Wien. „Wir stehen derzeit bei 170 Mitteilungen zu dem Bild der toten Flüchtlinge in @krone?t – ein absoluter Rekord!“, meldete der Österreichische Presserat am Montag um 12.40 Uhr via Twitter. Noch nie haben sich so viele Menschen über einen Artikel oder ein Foto in einem österreichischen Medium beschwert wie über jenes Bild, mit dem die „Krone“ am Freitag die Öffentlichkeit schockierte: Es zeigt einen Blick in jenen Lkw, in dem Ende vergangener Woche 71 tote Flüchtlinge gefunden wurden.
Was die Menschen daran kritisieren? „Der Grundtenor der Beschwerden lautet, dass es sich dabei um eine menschenunwürdige Darstellung handelt“, erklärt Presserat-Geschäftsführer Alexander Warzilek der „Presse“. Schon heute, Dienstag, wird der Senat 3 des Gremiums unter der Leitung der ehemaligen OGH-Präsidentin Irmgard Griss darüber beraten, ob in der Causa ein Verfahren eröffnet wird. Wenn ja, hat die „Kronen Zeitung“ zwei Wochen Zeit, dazu Stellung zu nehmen.
Auch „Bild“ brachte das Foto
Bereits am Freitag hat die „Kronen Zeitung“ die Veröffentlichung des Fotos als „gemeinsame Entscheidung der Chefredaktion“ verteidigt. Man wollte mit diesem „erschütternden Zeitdokument“ wachrütteln. Die Gesichter der Toten seien nicht zu erkennen gewesen, eine Bebilderung dieser Tragödie müsse möglich sein. Ganz sicher war man sich seiner Sache dann aber offenbar doch nicht: Am Samstag erschien das Foto nochmals – aber es wurde künstlich verschwommen abgedruckt. In der Sonntagsausgabe der „Krone“ war es wieder scharf zu sehen: Ein Faksimile zeigte einen Ausschnitt aus der „Bild“-Zeitung, die das Foto von der „Krone“ zur Verfügung gestellt bekommen hatte. Auch dagegen regt sich bereits Widerstand – beim Deutschen Presserat liegen erste Beschwerden vor.

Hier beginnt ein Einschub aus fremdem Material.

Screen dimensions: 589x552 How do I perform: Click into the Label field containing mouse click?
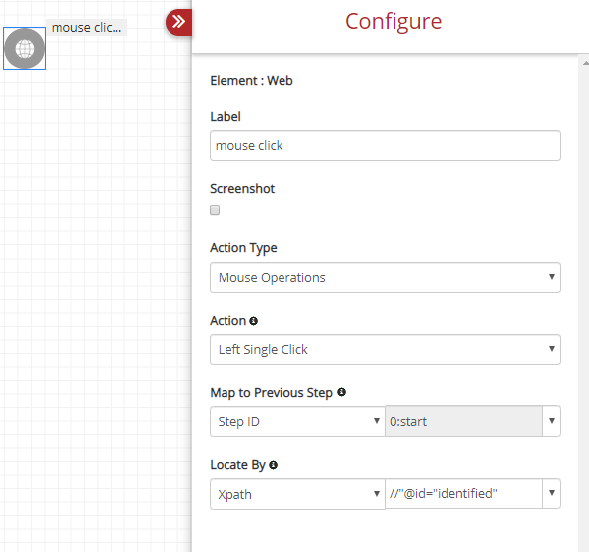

Es gebe aber nicht nur Kritik, sagt Warzilek: „Es hat sich auch eine Dame gemeldet, die gesagt hat, man soll das Foto zeigen: Man müsse solche Bilder veröffentlichen, um die Bevölkerung wachzurütteln und um den Schrecken dieser Flüchtlingstransporte deutlich zu machen. Das ist ein Faktor, der vom Presserat auch diskutiert werden wird.“
Die Sache hat darüber hinaus auch bei der Polizei ein Nachspiel: Das Foto war der „Krone“ offenbar von der Polizei zugespielt worden, weshalb auch die Staatsanwaltschaft in der Causa ermittelt.